Il delirio del premier nordirlandese Peter Robinson
Fino ai primi anni ’90 l’assai poco compianta Margaret Thatcher definì ‘terrorista’ uno come Nelson Mandela. Allo stesso tempo intrattenne rapporti di grande stima e amicizia con Augusto Pinochet fino alla fine dei suoi giorni. Due esempi che ci fanno capire quanto possa essere opinabile, almeno secondo alcuni, il ruolo svolto dai grandi personaggi nella dinamica storica del proprio paese. Ma oggi le parole pronunciate dal primo ministro nordirlandese Peter Robinson appaiono tanto grottesche quanto inopportune. Alla vigilia del 32° anniversario della morte per sciopero della fame di Bobby Sands, simbolo della lotta di liberazione dell’Irlanda, Robinson non ha trovato niente di meglio che sentenziare: “Sands non fu un eroe, ma un terrorista”. Con la sua affermazione sciocca e controproducente il primo ministro ha dimostrato che il percorso verso la creazione di una società in grado di fare i conti con il proprio passato è ancora lunga e difficile. Da oltre trent’anni Sands viene ricordato e celebrato in tutto il mondo per il suo straordinario coraggio che lo portò – insieme a nove suoi compagni di lotta – a preferire la morte alla privazione della libertà. Dietro le sbarre del carcere-lager di Long Kesh ebbe la forza di diventare un leader e un esempio per le giovani generazioni e mentre si trovava agonizzante nel letto d’ospedale della prigione fu eletto al parlamento di Westminster con oltre 30.000 voti.

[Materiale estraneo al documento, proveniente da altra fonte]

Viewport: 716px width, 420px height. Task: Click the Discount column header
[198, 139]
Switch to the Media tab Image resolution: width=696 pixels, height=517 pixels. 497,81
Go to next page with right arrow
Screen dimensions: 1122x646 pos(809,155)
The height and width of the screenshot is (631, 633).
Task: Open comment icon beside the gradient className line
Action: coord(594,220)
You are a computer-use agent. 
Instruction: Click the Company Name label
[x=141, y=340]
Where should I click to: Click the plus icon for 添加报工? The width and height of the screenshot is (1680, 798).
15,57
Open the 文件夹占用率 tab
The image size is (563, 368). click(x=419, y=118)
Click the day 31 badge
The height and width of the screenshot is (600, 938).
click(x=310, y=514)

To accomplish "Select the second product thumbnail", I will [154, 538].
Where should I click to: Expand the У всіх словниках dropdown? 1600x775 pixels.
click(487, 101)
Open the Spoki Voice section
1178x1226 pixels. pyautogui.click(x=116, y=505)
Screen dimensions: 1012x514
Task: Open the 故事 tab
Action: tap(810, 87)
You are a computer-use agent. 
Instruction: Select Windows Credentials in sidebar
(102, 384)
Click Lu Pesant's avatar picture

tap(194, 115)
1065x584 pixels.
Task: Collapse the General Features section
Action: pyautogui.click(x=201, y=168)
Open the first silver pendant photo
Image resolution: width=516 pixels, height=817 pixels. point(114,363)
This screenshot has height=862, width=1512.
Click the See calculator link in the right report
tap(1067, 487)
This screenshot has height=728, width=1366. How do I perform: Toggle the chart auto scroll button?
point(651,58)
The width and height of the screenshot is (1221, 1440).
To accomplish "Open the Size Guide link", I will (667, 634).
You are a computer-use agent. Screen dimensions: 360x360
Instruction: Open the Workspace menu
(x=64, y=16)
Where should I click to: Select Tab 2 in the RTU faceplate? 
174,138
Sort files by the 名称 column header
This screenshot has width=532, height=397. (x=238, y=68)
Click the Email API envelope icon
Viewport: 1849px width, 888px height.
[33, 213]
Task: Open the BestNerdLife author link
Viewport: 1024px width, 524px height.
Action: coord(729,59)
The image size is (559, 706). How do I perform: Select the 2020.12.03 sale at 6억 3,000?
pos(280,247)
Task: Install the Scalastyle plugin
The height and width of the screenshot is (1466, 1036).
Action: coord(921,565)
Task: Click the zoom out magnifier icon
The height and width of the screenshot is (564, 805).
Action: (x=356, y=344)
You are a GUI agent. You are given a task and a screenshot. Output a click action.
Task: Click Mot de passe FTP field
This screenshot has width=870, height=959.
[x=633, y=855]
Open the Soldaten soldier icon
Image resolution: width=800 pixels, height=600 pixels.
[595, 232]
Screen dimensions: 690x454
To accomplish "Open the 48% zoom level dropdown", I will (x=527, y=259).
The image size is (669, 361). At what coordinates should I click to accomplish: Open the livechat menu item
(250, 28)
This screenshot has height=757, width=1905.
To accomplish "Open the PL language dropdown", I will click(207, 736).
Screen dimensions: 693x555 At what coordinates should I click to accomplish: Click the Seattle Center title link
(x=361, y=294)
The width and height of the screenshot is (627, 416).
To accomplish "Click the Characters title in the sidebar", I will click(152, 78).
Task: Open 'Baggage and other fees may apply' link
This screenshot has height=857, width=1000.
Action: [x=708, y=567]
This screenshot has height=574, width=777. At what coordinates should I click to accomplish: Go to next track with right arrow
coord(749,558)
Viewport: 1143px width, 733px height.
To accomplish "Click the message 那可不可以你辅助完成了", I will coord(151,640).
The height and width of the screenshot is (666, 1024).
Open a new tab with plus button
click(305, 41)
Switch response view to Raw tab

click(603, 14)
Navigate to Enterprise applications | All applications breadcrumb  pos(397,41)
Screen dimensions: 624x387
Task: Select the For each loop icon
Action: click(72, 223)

Quanto al miserabile politicante unionista che oggi ricopre la poltrona di Primo ministro dell’Irlanda del Nord, la sua storia appare quella di un microbo insignificante a confronto con la monumentale figura di Bobby Sands. Robinson è infatti cresciuto all’ombra del settarismo più feroce, come delfino del reverendo unionista Ian Paisley. I momenti più memorabili della sua carriera politica lo vedono alla testa di qualche centinaio di facinorosi che nel 1986 attaccarono una stazione di polizia nella contea di Monaghan, nella Repubblica d’Irlanda, per protestare contro l’accordo angloirlandese siglato l’anno prima. Il futuro premier fu allora costretto a pagare una multa di qualche migliaio di sterline e con quella riuscì a scampare il carcere. Qualche mese più tardi ricompare alla testa di Ulster Resistance, un gruppo semiclandestino dedito al contrabbando di armi dal Sudafrica. Fucili, granate e armi leggere che sarebbero andate ad incrementare la potenza di fuoco delle formazioni paramilitari lealiste per lunghi anni colluse coi servizi di sicurezza britannici. Peter Robinson: non un premier, ma un miserabile.